■ Problem to solve
Return, exactly and with nothing added, the line with "Select the 原声 voice emotion icon" together with all lines after it through the end of the data below. No pictures belong in the copy.

■ Supplied records
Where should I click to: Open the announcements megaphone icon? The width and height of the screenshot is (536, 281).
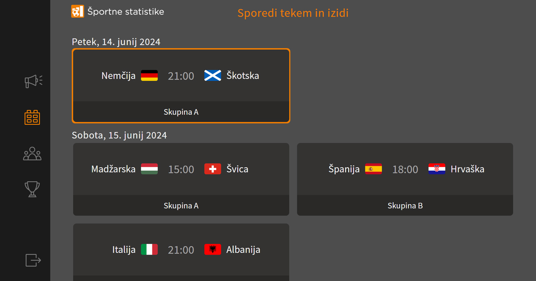[x=34, y=81]
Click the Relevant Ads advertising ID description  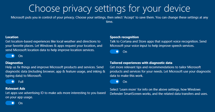pyautogui.click(x=56, y=95)
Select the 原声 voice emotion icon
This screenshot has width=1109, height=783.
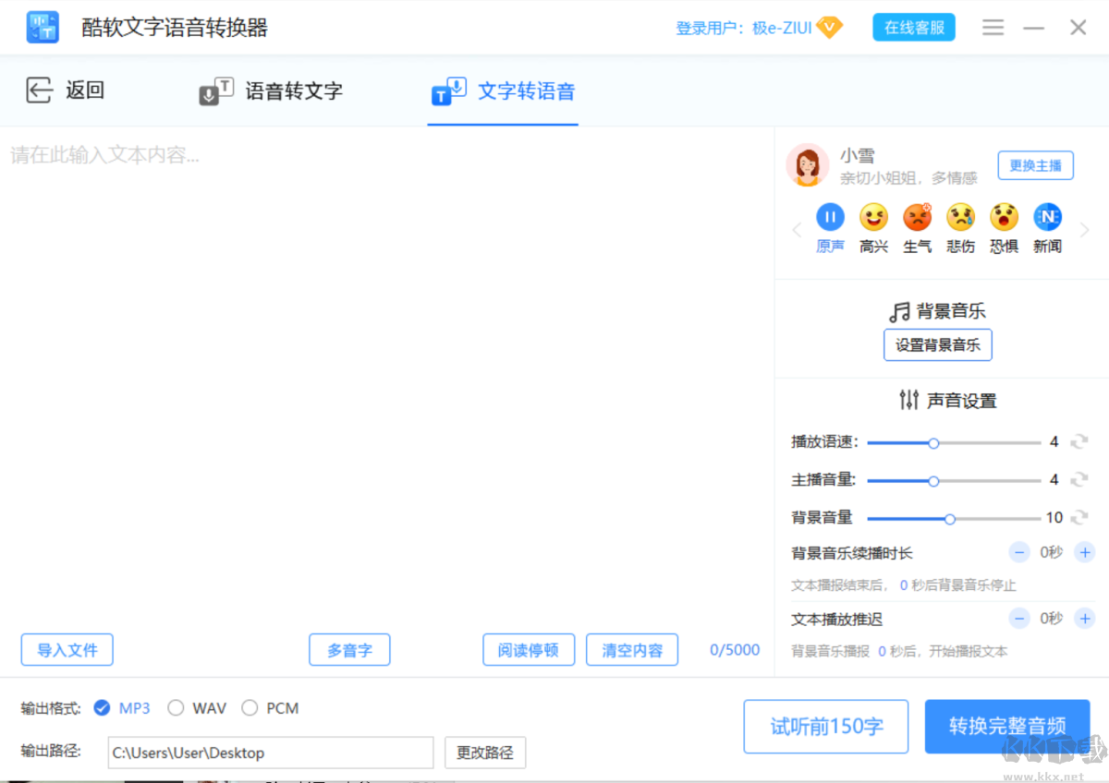pos(830,217)
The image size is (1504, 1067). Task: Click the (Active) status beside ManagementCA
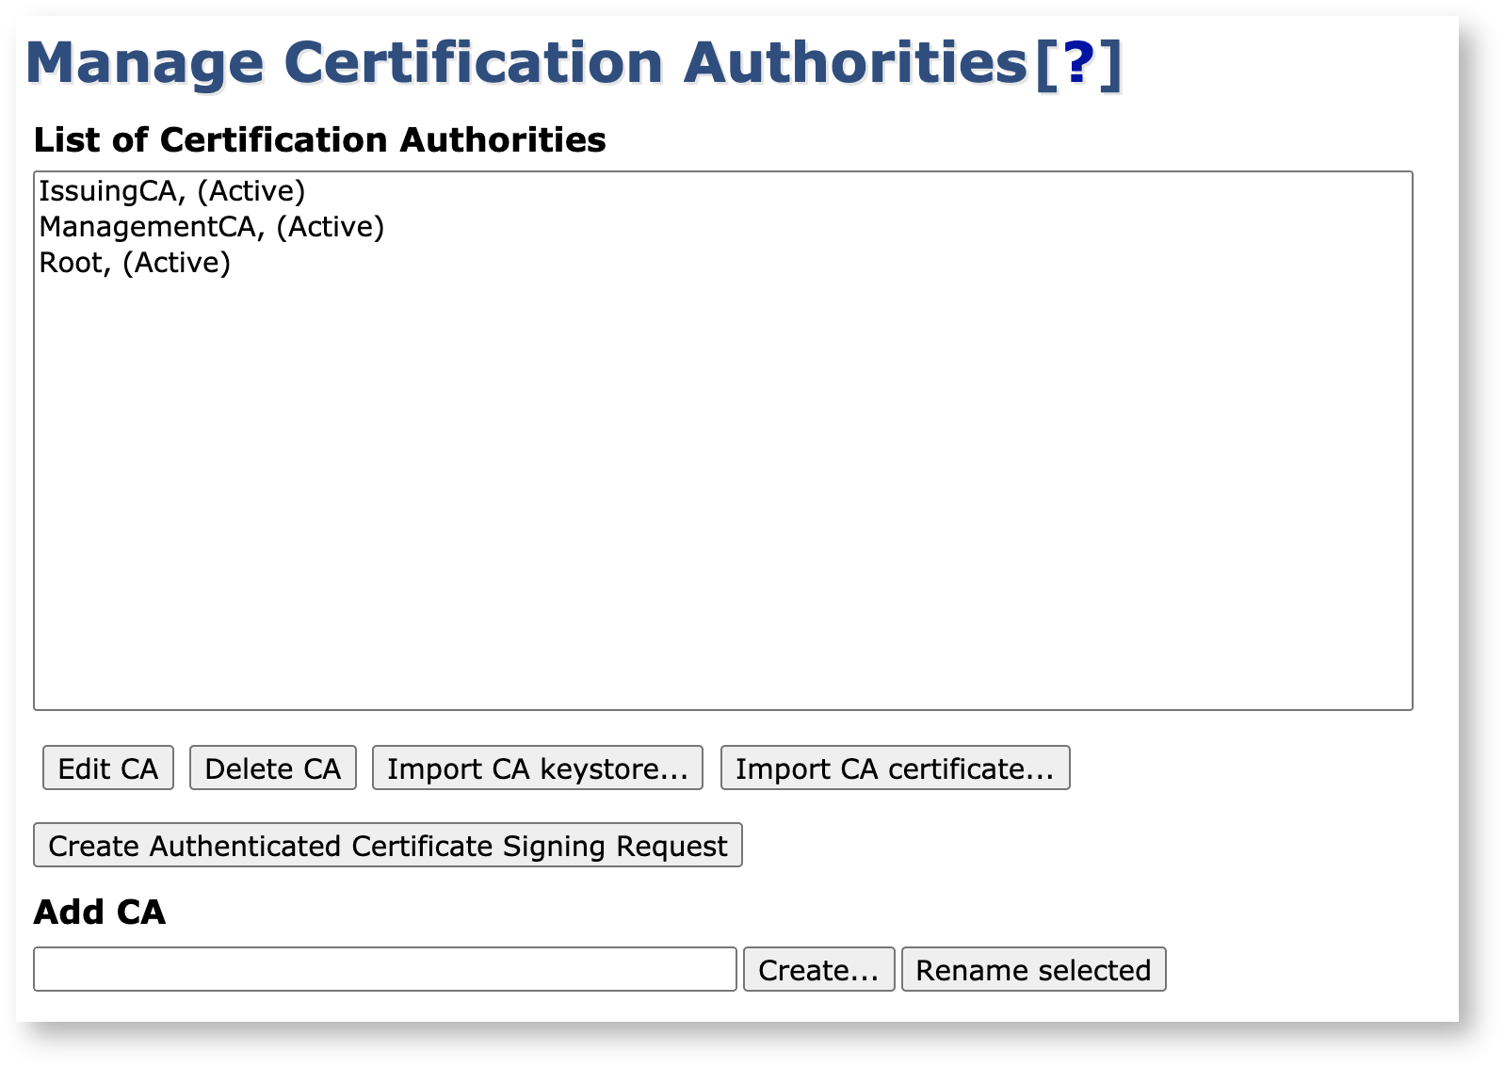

■ Reply
Select the 原声 voice emotion icon
This screenshot has width=1109, height=783.
pos(830,217)
The image size is (1504, 1067). Task: Click the (Active) status beside ManagementCA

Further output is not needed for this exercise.